Ich suchte die Nähe Gottes
Leider war das damals die Wahrheit. So begann ich alternative Therapien, die aber nicht wirkten. Was nach Monaten half, war eine Therapie, bei der Liquor entnommen und stattdessen Kortison eingespritzt wird. Schon wieder Liquor Punktion! Freiwillig unterzog ich mich dieser gefährlichen Behandlung, weil ich einfach verzweifelt war und keine andere Chance auf Linderung sah. Das konnte doch nicht das Ende meines jungen Lebens sein! Ich ersehnte mir einen Partner und Familie, wie würde das mit dieser Erkrankung möglich sein? Und immer das Schreckgespenst „Rollstuhl“ vor Augen. Keiner garantiert einem, auch mit Therapie, dass man einen gutartigen Verlauf bekommt.

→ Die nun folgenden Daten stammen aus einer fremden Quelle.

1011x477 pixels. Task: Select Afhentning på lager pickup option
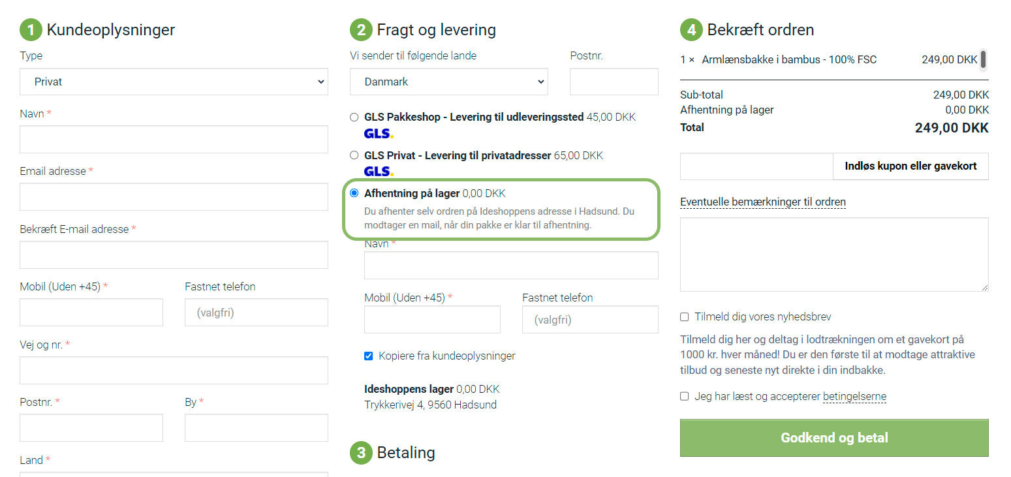[354, 193]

„Nach dem ersten Besuch beim Neurologen wusste ich, welche Diagnose er vermutete, ohne dass er etwas gesagt hatte. Ich informierte mich selbständig und entschied, dass ich diese Erkrankung nicht haben wollte.“
Wo fand ich Halt in dieser Ungewissheit? Ich suchte Gottes Nähe und übergab mein Leben vor Zeugen an Jesus Christus, weil ich verstanden hatte, dass er wegen meiner Sünde am Kreuz gestorben ist. Ich bekam die Gewissheit ewigen Lebens, wusste Jesus an meiner Seite und trat in eine Gemeinde ein. Hier konnte ich im Glauben und in der Gemeinschaft wachsen. Sehr wertvoll ist mir die Erkenntnis, dass Gott mich liebt. Trotz Krankheit. So bekommt der Vers in 2. Korinther 12,9 „Meine Kraft ist in den Schwachen mächtig“ eine ganz persönliche, ermutigende Bedeutung für mich.
Ich bin wirklich dankbar
Gott hilft mir immer weiter, falsche, „ungesunde“ Verhaltensweisen wie z. B. verbissenen Ehrgeiz oder Perfektionismus abzulegen und zu tauschen gegen Dankbarkeit und Demut. Hier bin ich noch nicht am Ziel, aber auf dem Weg. So werde ich barmherziger mit dem Fehlverhalten anderer Menschen und mit mir selbst, denn ich habe erkannt, dass es mich sehr viel Kraft kostet, mich aufzuregen. Gottes Wort und kleine Erlebnisse in der Natur oder mit Menschen erfüllen mich und tragen mich. Auch durch schwere Zeiten hindurch. Und die kommen immer wieder.
Ich will Gottes Wege für mich annehmen. Durch die Diagnose habe ich definitiv schneller zu einer tiefen Liebesbeziehung zu Jesus gefunden. Dafür bin ich dankbar. Jesus ist mein Leben. Inzwischen bin ich Rentnerin. Oh Schreck! Ein Leben ohne Arbeit? Ohne feste Strukturen? Ohne Erfolg und Anerkennung? Das fühlte sich nach Tod auf Raten an für eine Workaholikerin! Erst mit der Zeit erkannte ich Gottes liebevolle Führung in dieser gravierenden Änderung meines Lebens. Bei ihm fand ich Trost in jeder Situation. Es erschlossen sich wunderbare Beschäftigungsmöglichkeiten, die ich vorher nicht erkannte, mich aber sehr glücklich machen. Ich arbeite als Grüne Dame auf der Kinderstation, unterstütze eine Tagesmutter bei der Arbeit und studiere das Wort Gottes mit Bekannten. Andere Kranke kann ich tiefer ermutigen oder stärken. So führe ich ein herausforderndes und doch wunderbares neues Leben.
Meine tägliche Last ist die, das Maß zu erkennen, das ich am jeweiligen Tag bewältigen kann, und mich nicht zu überfordern und mit komplett gesunden Menschen zu vergleichen. Umgekehrt ist es für meine Freunde herausfordernd, mich nicht permanent zu überlasten. Da lernen beide Seiten. Danke, Jesus. Du machst keine Fehler. An deiner Hand will ich voll Vertrauen weitergehen, egal ob mit oder ohne Symptome.